Data Lake and Data Warehouse

Introduction

Data volumes are growing and the pace of this growth is unprecedented. The volume, variety, velocity and veracity of these data coming from Sensor, Social media, and other sources are far outstripping traditional data warehousing approach. With all this new data connecting us, we should be sailing smoothly. Unfortunately, we are drowning in our own data. Forward-looking organizations are trying to harness these new sources in a productive way to achieve unprecedented value and competitive advantage.

What is Data Lake?

As of now, there is no Clear industry definition for Data Lake. For some, Data Lake is a repository for large quantities and varieties of data, both structured and unstructured. For others, data lake is an architectural strategy and an architectural destination. But the concept of data lake is emerging as a popular way to organize and build the next generation of systems to face the big data challenges. The need for data lake arose because a new type of data needed to be captured and exploited by the organizations.

Capabilities and Salient Features of Data Lake:

  • Capture and store huge amount of raw data at low cost. Can be scaled very easily.
  • Supports Advance Analytics. Utilizes the large quantities of coherent data and facilitates the use of various algorithms (e.g. deep learning) for analytics.
  • Allows Schema-Less Write and Schema based Read. This is very handy at the time of data consumption.
  • No compulsion of data modeling at the time of Data Ingestion. It can be done at the time of consumption.
  • Can store data from diverse sources and in various formats e.g. Sensor data, social media data, XML and more.
  • Accommodate high-speed data in conjunction with additional tools like Kafka and Flume.
  • Perform single subject analytics base on specific use cases.
  • Data Lake with Hadoop 2.0 with YARN overs comes the limitation of Batch -oriented and only single means for user interaction with data.

Data Lake vs. Data warehouse

Both have their own sweet spot. The enterprise data warehouse was designed to create a single version of the truth, that can be reused again and again. The model is based on schema on write, thereby demanding a lot of time during design and modeling. This makes it less flexible. On the other hand, if you need Fast response time, high concurrency consistent performance, easily consumable data and Cross-functional analysis – Enterprise data warehouse is the option to go ahead with.

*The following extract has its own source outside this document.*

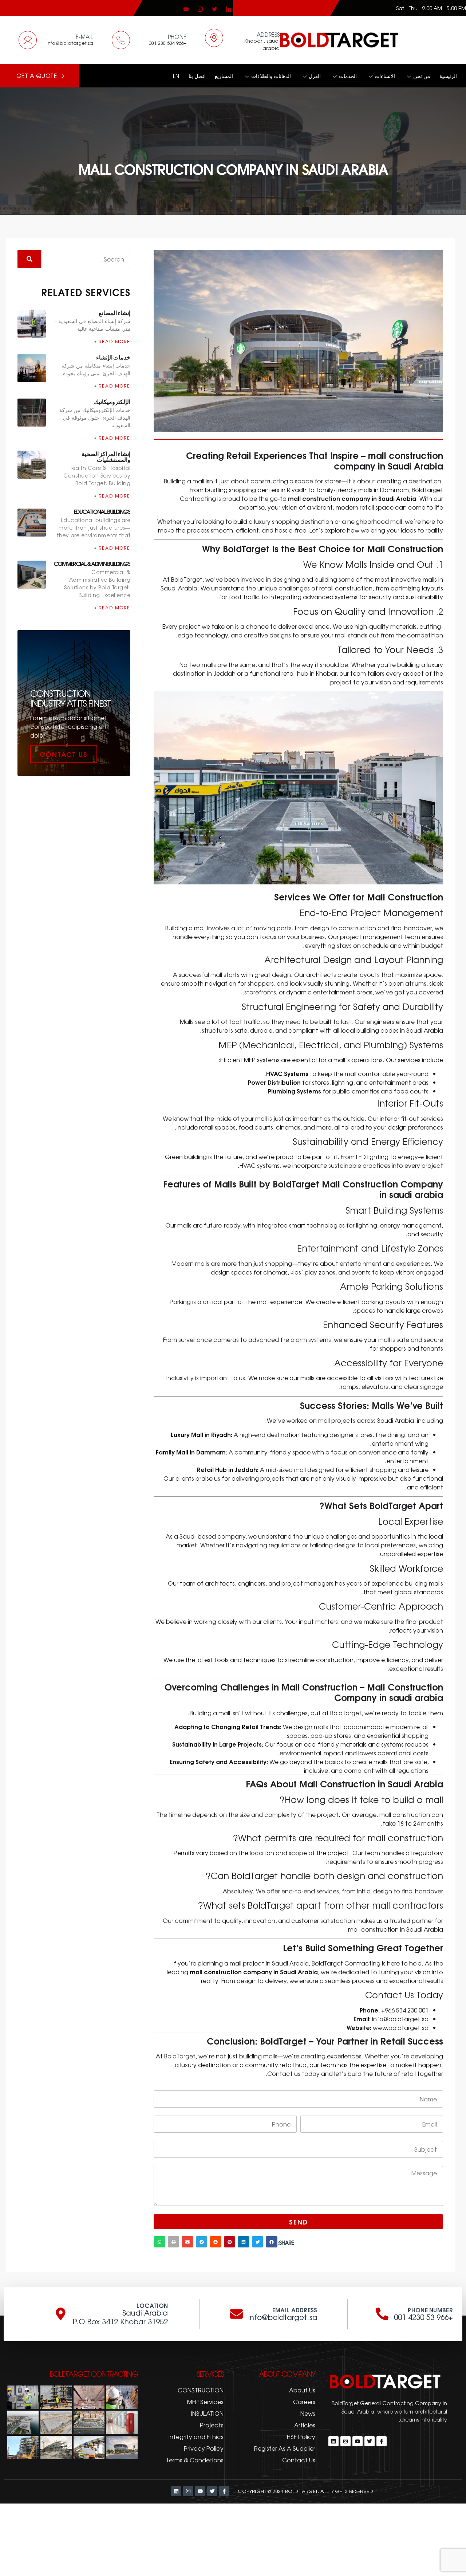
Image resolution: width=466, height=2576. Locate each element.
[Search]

Let’s try to summarize few of the differences between Data Lake and Data Warehouse:

  Data Lake Data warehouse 
Data  Raw, Structured, Unstructured, semi-structured. Structured, processed
Storage  Low-cost storage   Expensive for large data volumes 
Processing  Schema -on -read   Schema – on -write 
Agility  Configurable and reconfigurable as and when needed. Fixed configuration 
Security  Work in progress   Mature 
User  Meant for Data scientists   Business and Technical users. 
Analytics Support  Excels at utilizing the large volume of coherent data   Limited. 
AS-IS data format  Data modeling not required at time of Ingestion can be done at the time of consumption.  Typically, Data is modeled as a cube during ingestion.
Access Methods  Data Accessed through programs created by developers, SQL-like systems. No standard of the prefixed way.  Data Accessed through standard SQL and BI tools.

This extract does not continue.